Revise the material from the line with "Describe the element" to the line with "at that location." by putting "screen capture" in place of "screenshot" and changing nothing else. Omit the pictures.

━━━ DATA LISTING

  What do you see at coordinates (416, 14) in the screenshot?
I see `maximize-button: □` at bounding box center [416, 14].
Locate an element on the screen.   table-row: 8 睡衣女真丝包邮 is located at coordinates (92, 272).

━━━━━━
━━━ DATA LISTING

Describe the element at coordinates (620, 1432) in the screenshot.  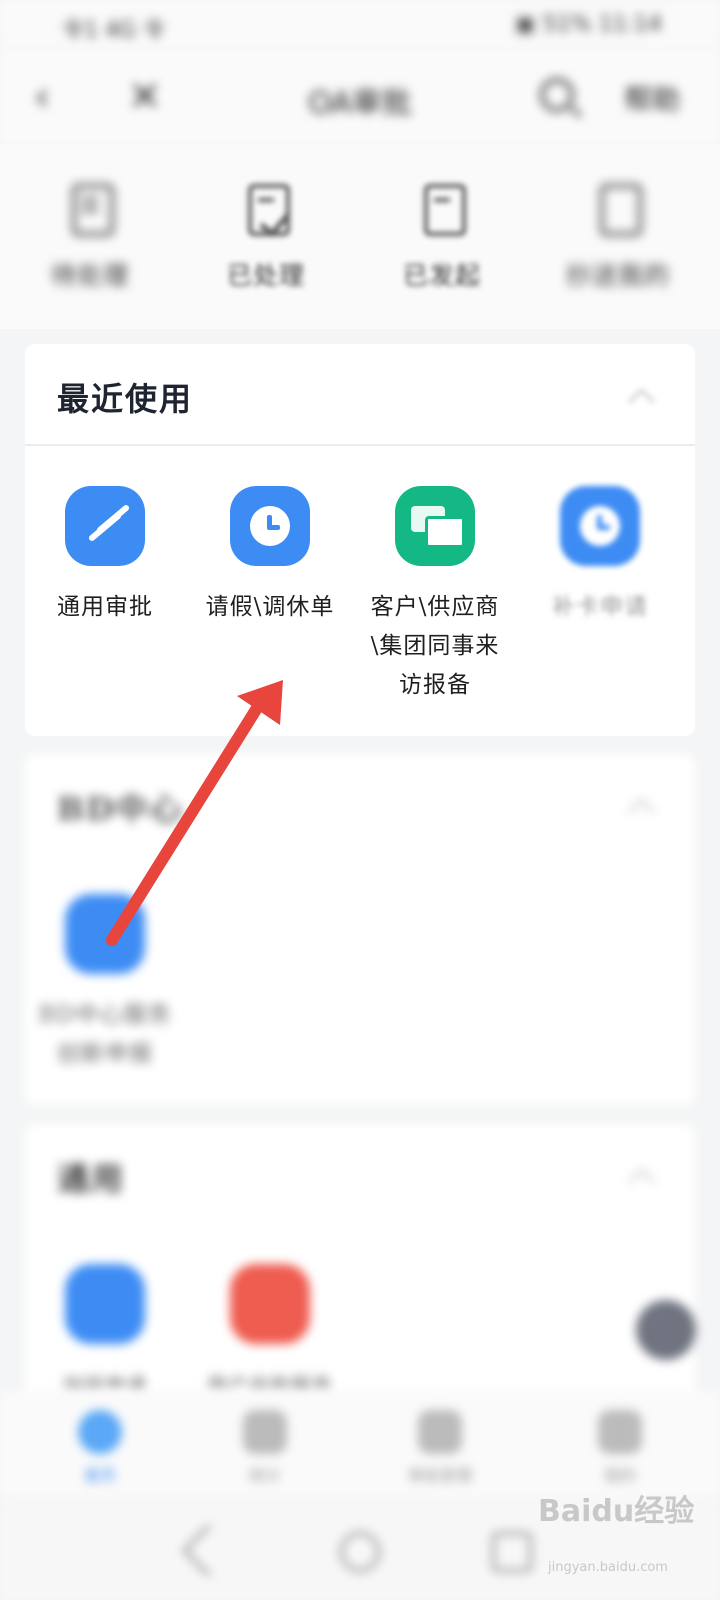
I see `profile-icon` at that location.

━━━━━━
━━━ DATA LISTING

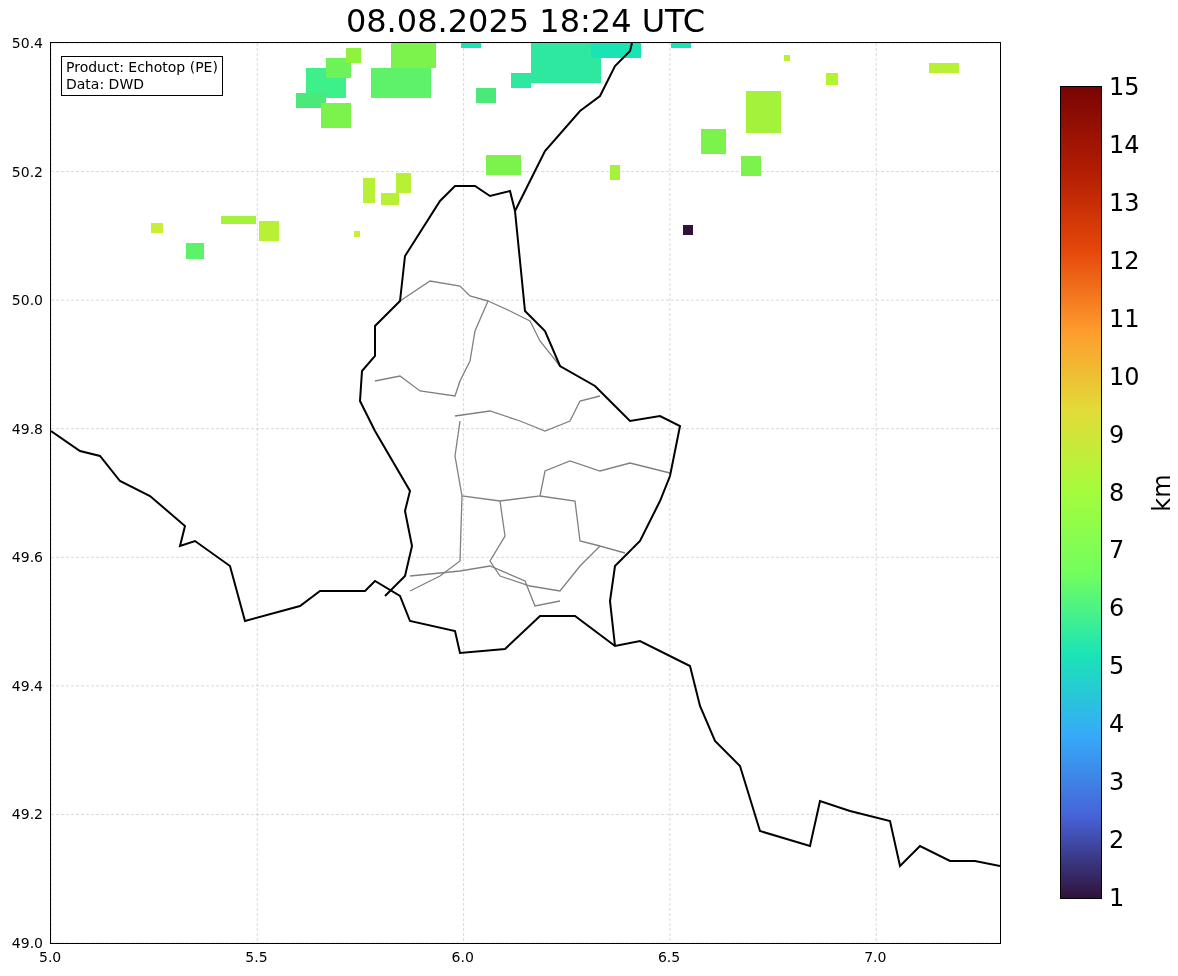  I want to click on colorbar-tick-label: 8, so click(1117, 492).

━━━━━━

## ANSWER SECTION
Describe the element at coordinates (620, 1432) in the screen capture.  
I see `profile-icon` at that location.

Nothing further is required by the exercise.